Replace "accordance" with "compliance" in the stretch of the records from the line containing "issues [362, 254]" through the line containing "center [199, 1157].", and give those lines again with everything else unchanged.
┏━━
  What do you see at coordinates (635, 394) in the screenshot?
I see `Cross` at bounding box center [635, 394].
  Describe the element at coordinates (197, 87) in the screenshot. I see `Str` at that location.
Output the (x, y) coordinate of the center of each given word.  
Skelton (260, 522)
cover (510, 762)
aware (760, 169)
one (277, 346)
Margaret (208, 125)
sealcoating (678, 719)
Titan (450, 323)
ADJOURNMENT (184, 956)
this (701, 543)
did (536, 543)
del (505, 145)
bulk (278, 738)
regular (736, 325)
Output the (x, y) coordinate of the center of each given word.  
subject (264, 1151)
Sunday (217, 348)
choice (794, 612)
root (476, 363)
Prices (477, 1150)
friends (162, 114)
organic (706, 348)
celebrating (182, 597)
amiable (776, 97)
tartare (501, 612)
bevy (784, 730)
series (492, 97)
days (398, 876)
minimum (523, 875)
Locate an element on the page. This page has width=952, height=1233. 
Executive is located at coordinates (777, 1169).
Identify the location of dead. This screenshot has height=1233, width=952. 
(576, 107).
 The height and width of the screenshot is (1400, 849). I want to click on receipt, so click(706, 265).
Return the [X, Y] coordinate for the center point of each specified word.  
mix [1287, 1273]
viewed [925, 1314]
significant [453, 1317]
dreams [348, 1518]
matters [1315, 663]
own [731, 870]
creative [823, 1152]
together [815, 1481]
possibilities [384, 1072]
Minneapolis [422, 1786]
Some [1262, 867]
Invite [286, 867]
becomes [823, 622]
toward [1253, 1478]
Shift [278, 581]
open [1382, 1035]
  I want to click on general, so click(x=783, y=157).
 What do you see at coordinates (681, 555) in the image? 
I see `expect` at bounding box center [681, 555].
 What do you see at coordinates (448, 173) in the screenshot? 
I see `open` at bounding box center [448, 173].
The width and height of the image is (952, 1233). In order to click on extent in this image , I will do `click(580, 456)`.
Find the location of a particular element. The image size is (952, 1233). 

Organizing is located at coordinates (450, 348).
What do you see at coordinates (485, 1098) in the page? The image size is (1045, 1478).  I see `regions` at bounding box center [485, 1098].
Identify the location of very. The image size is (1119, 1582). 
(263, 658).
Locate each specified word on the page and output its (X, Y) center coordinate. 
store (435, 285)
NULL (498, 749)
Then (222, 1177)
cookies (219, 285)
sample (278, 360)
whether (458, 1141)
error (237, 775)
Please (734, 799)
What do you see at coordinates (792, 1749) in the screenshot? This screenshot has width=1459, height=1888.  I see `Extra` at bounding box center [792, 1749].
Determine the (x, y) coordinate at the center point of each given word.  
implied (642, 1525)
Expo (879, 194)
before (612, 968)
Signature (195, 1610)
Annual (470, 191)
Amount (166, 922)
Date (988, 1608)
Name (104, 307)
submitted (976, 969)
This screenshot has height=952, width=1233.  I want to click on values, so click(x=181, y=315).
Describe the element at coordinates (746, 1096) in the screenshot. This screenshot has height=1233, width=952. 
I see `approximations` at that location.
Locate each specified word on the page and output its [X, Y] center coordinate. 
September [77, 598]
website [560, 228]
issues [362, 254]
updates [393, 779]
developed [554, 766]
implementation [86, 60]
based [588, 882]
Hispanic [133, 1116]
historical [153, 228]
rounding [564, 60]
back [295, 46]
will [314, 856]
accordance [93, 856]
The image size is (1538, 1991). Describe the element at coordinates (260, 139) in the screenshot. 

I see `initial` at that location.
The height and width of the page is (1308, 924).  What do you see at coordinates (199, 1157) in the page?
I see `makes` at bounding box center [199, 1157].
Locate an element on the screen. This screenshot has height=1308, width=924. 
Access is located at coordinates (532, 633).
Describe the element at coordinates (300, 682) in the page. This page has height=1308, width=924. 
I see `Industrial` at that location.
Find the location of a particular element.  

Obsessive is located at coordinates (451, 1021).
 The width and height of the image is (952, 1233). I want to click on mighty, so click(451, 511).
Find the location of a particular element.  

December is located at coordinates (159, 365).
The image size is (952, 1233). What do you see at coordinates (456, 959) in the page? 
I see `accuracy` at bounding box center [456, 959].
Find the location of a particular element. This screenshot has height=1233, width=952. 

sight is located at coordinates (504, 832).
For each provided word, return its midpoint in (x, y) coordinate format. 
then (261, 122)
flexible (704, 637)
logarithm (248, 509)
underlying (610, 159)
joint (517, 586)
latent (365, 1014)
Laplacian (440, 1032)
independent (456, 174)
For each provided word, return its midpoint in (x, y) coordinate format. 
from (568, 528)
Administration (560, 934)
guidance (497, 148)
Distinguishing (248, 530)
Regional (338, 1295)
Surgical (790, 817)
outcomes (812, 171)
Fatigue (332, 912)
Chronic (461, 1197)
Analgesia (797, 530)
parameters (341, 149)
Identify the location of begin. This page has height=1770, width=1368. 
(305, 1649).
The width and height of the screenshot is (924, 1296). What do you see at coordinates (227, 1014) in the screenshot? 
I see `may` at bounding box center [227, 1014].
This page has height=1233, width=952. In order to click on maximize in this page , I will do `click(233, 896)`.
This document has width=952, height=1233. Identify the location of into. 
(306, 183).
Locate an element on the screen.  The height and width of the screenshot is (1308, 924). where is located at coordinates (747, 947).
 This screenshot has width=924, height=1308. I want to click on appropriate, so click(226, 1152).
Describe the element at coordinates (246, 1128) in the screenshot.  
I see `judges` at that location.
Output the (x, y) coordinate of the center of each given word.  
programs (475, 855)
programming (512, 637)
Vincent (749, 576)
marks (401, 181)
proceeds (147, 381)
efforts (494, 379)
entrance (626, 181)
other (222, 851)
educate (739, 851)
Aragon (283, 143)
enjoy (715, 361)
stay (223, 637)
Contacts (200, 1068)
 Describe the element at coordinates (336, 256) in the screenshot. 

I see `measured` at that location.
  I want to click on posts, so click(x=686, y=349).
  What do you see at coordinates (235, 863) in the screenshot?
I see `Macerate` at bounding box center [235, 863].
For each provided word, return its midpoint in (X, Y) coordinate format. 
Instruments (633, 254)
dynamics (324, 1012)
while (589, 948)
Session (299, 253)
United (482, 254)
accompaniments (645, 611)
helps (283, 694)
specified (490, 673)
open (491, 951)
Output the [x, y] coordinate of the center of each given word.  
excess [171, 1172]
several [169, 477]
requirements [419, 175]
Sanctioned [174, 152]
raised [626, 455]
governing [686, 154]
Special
┗━━
■ Completed exercise ■
issues [362, 254]
updates [393, 779]
developed [554, 766]
implementation [86, 60]
based [588, 882]
Hispanic [133, 1116]
historical [153, 228]
rounding [564, 60]
back [295, 46]
will [314, 856]
compliance [93, 856]
The image size is (1538, 1991). Describe the element at coordinates (260, 139) in the screenshot. 

I see `initial` at that location.
The height and width of the page is (1308, 924).  What do you see at coordinates (199, 1157) in the page?
I see `makes` at bounding box center [199, 1157].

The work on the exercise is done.